Winter '18 / '19 - November/s AO Predicts The State Of Winter/s AO
NOV/s Arctic Oscillation (AO) Index: -1.116
Conventional meteorological wisdom holds the state of winter/s AO is next to impossible to forecast.
Some use analogs. The analog forecasting methods seeks similarities between the AO state in the run-up to the coming winter with AO run-up states of winters past. The NEWxSFC method ranks analog years by their sum of square errors (SSE) statistic.
Lower SSE errors ==> stronger analog
Constraining the number of analog winters for analysis to five is arbitrary.
See this year's analogs below.
An alternative forecasting technique looks at the AO/s 'sign' (i.e., positive or negative) for any calendar-year's month preceding the pending winter as a potential leading indicator of the AO/s sign for upcoming D-J-F period.

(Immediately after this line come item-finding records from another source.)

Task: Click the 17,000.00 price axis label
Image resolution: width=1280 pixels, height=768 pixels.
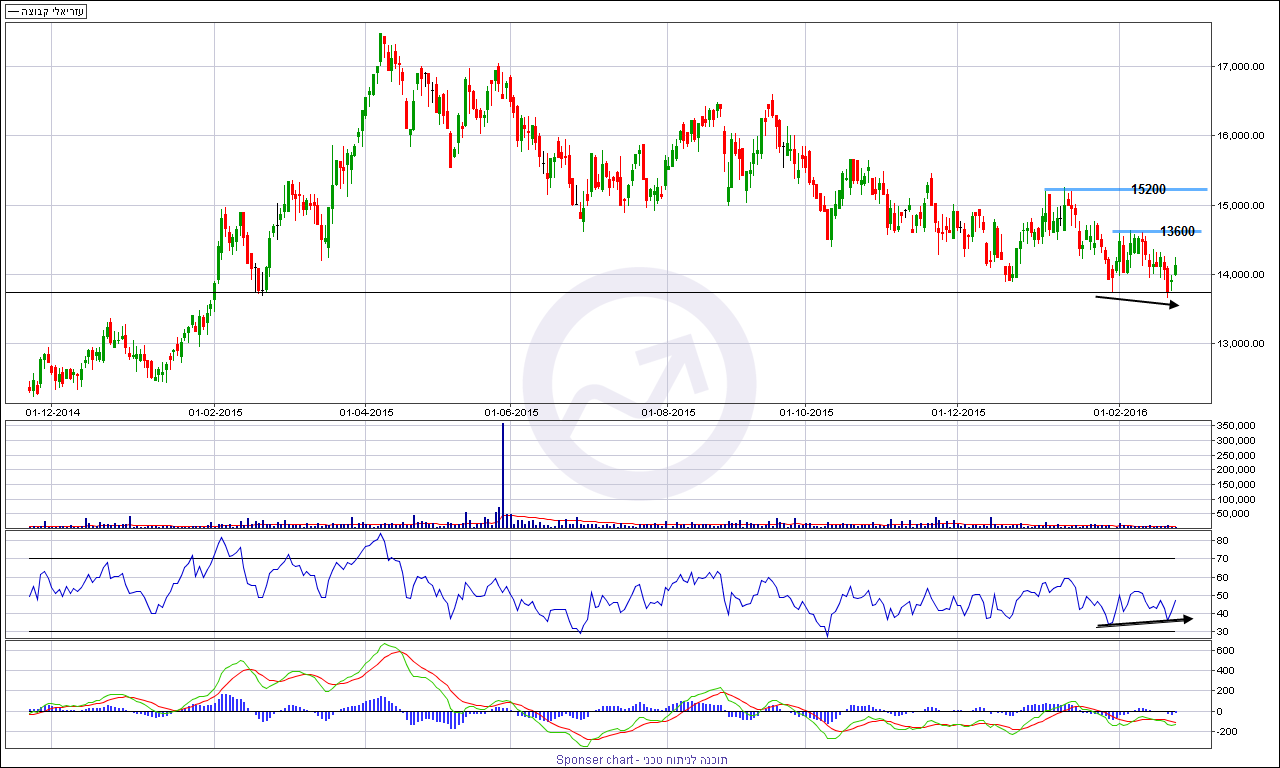Action: (1241, 67)
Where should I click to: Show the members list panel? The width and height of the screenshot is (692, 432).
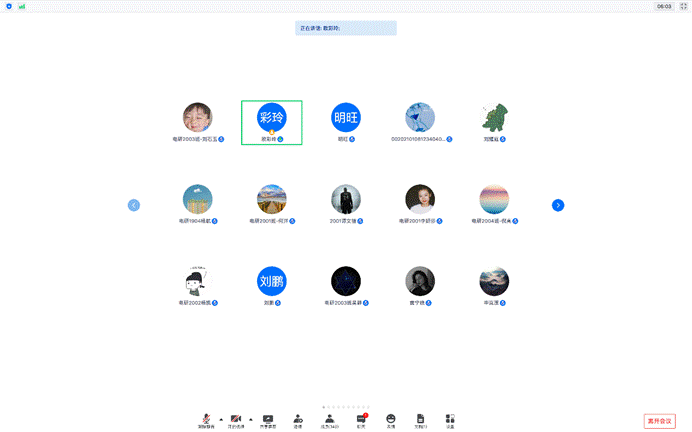click(329, 419)
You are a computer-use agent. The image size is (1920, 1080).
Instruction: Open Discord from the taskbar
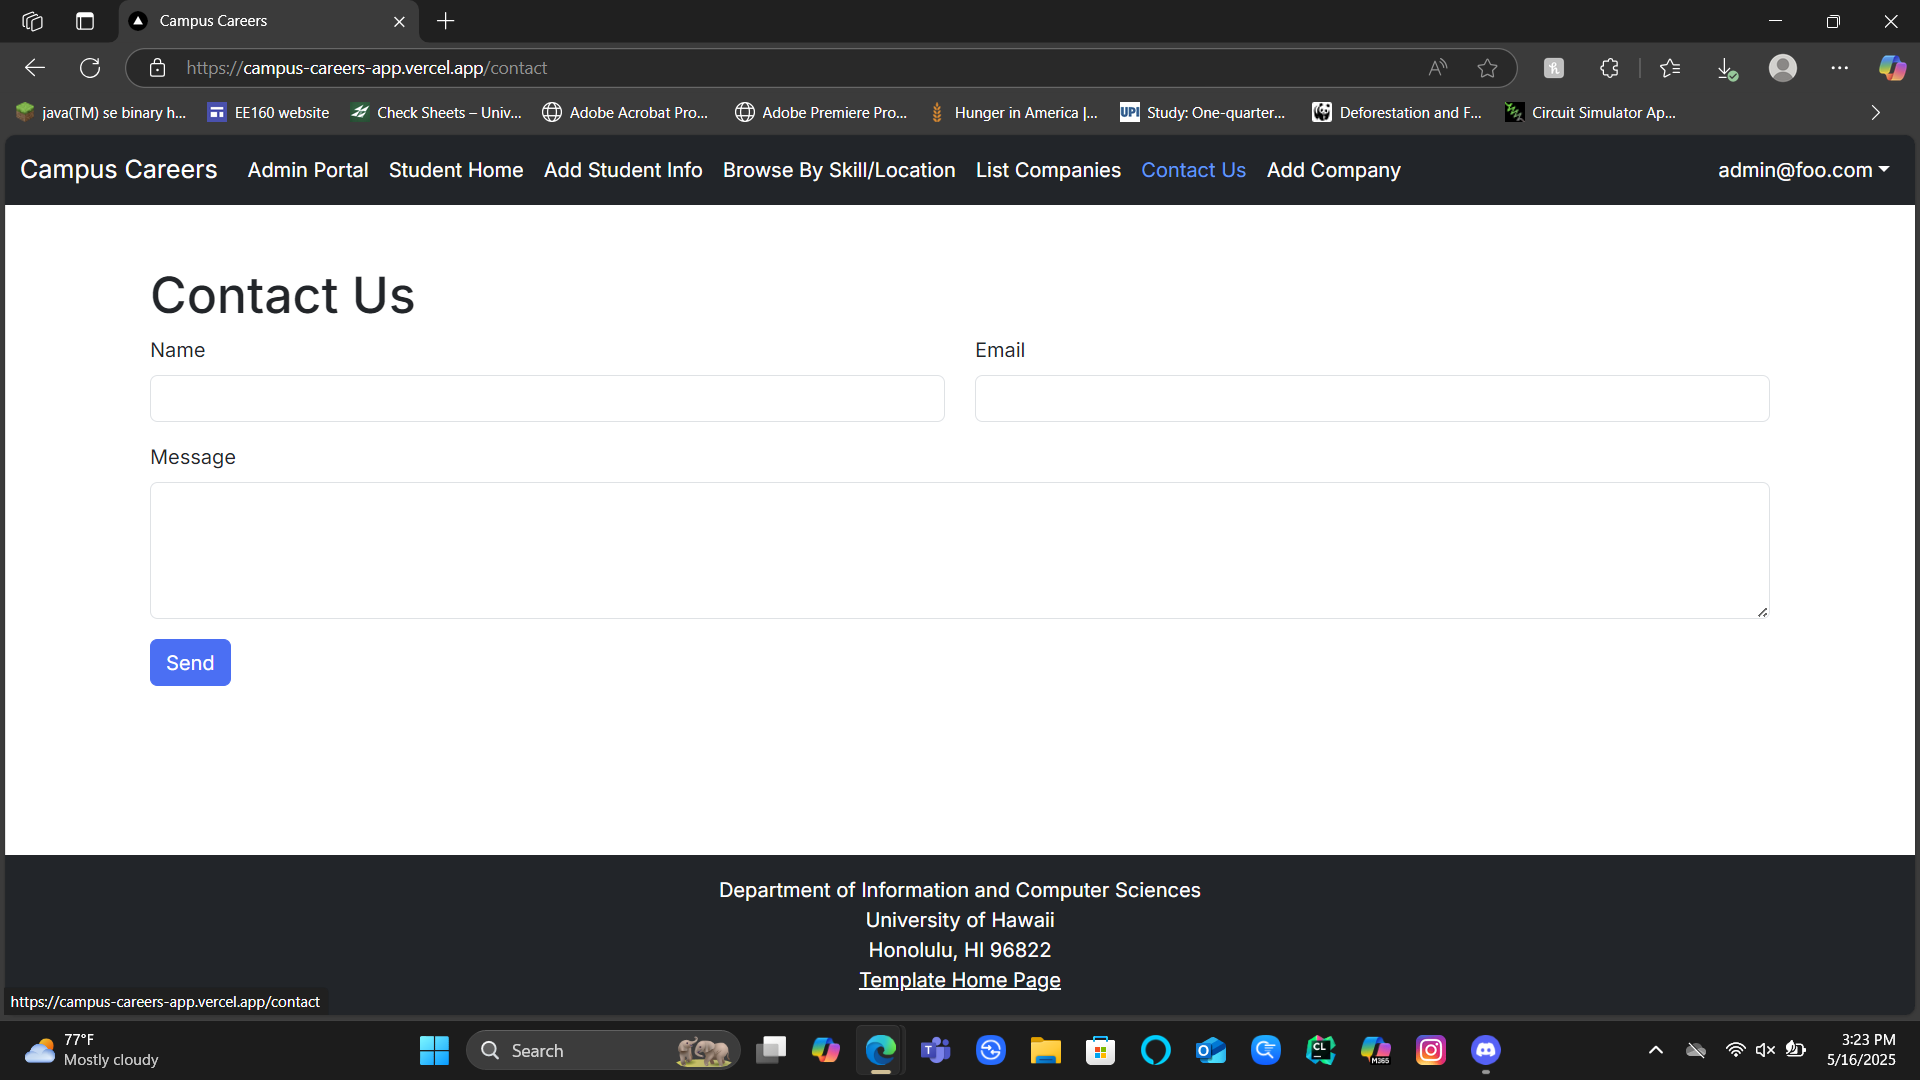coord(1485,1050)
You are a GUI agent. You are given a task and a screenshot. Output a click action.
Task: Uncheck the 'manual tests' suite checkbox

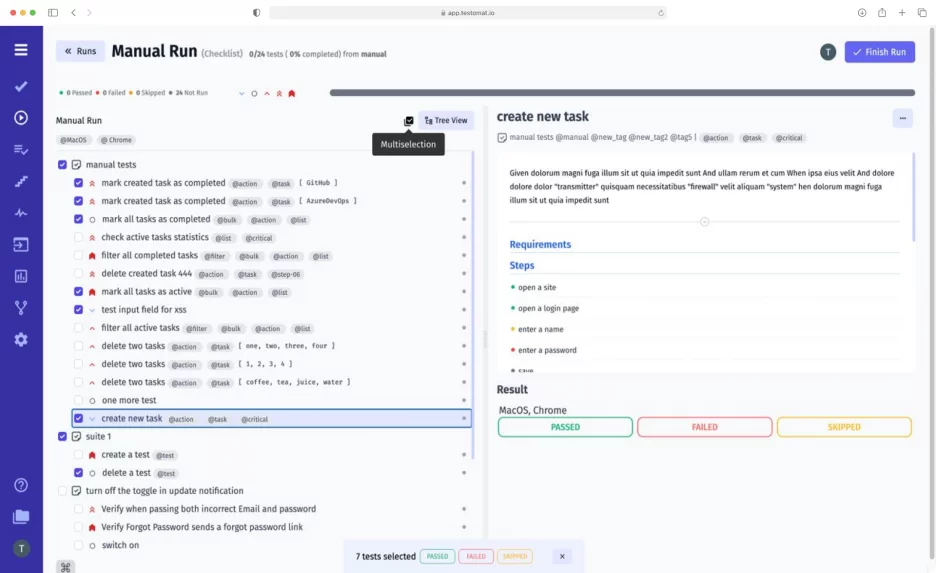(62, 165)
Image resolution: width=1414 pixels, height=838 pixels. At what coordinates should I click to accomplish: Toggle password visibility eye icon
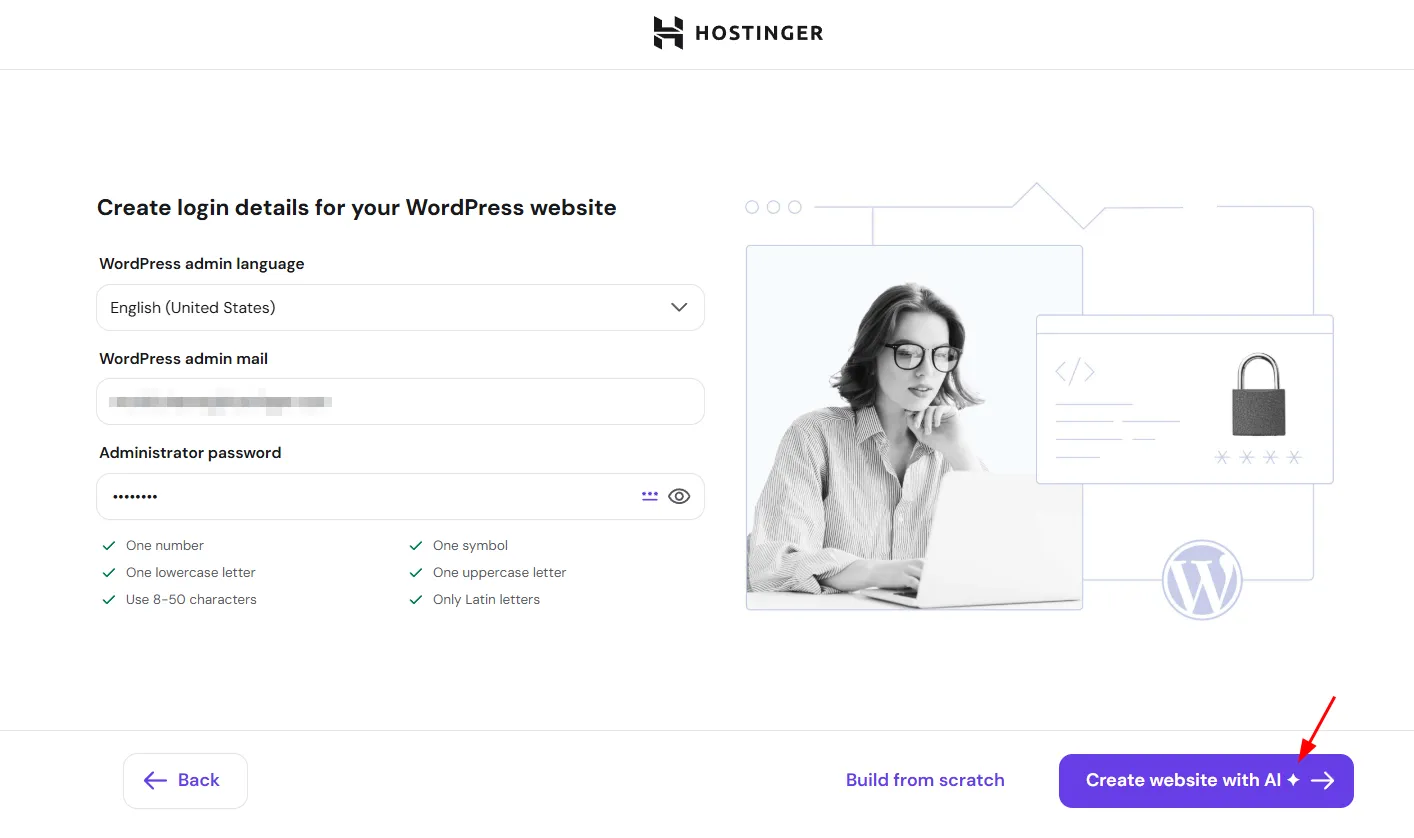679,496
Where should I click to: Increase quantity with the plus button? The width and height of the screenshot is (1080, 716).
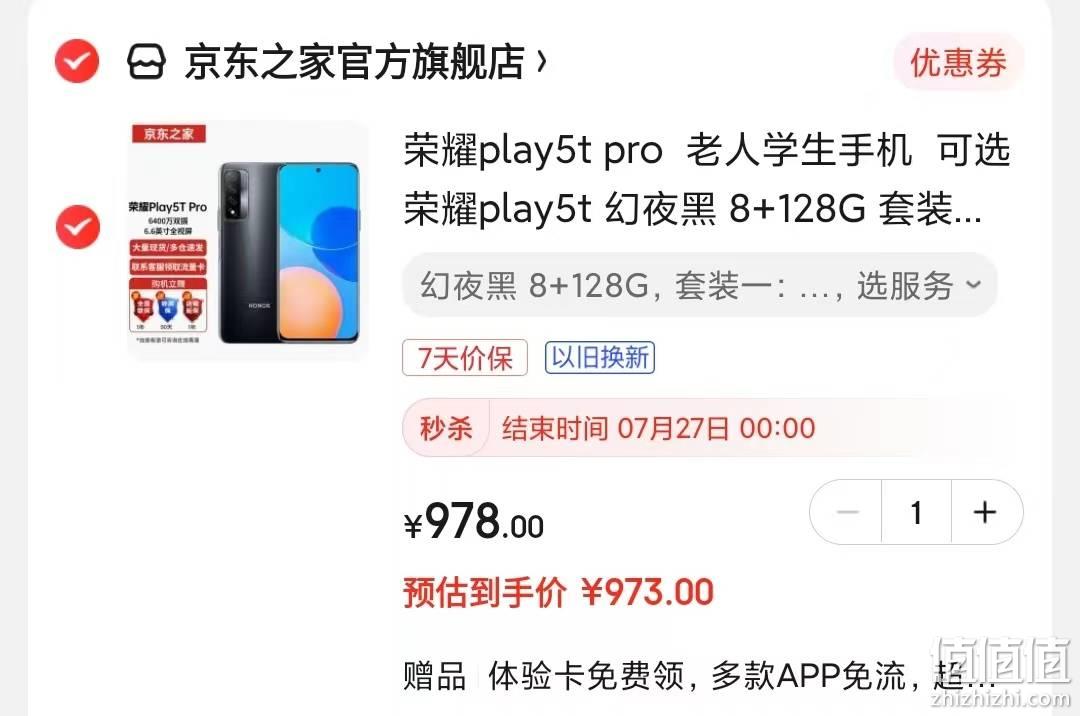pyautogui.click(x=986, y=512)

Results from a chi-square 'test for independence' infers a statistically significant relationship ... at the 95% confidence level and a p-value < 0.05 ... between NOV/s AO sign and AO/s sign of the upcoming D-J-F period.
IOW ... if NOV/s AO is negative (positive) ... then the average AO state during the upcoming winter will also be negative (positive); although the classification model is stronger ... i.e., lower false alarm rate ... for the predictor's month with negative signs than positive.
True + ==> prediction is True
False + ==> prediction is False
Given NOV-18/s negative AO ... the 2x2 contingency table predicts a 73% likelihood (27/37) the three-month average AO (D-J-F) will also be negative this winter. The results says nothing about the magnitude of the winter/s AO or which months will be negative ... only the sign of its average.
During a +ENSO ... this bodes well for a colder than average winter over southern portions and snowier than average winter over just about everywhere across the NEWxSFC forecast area.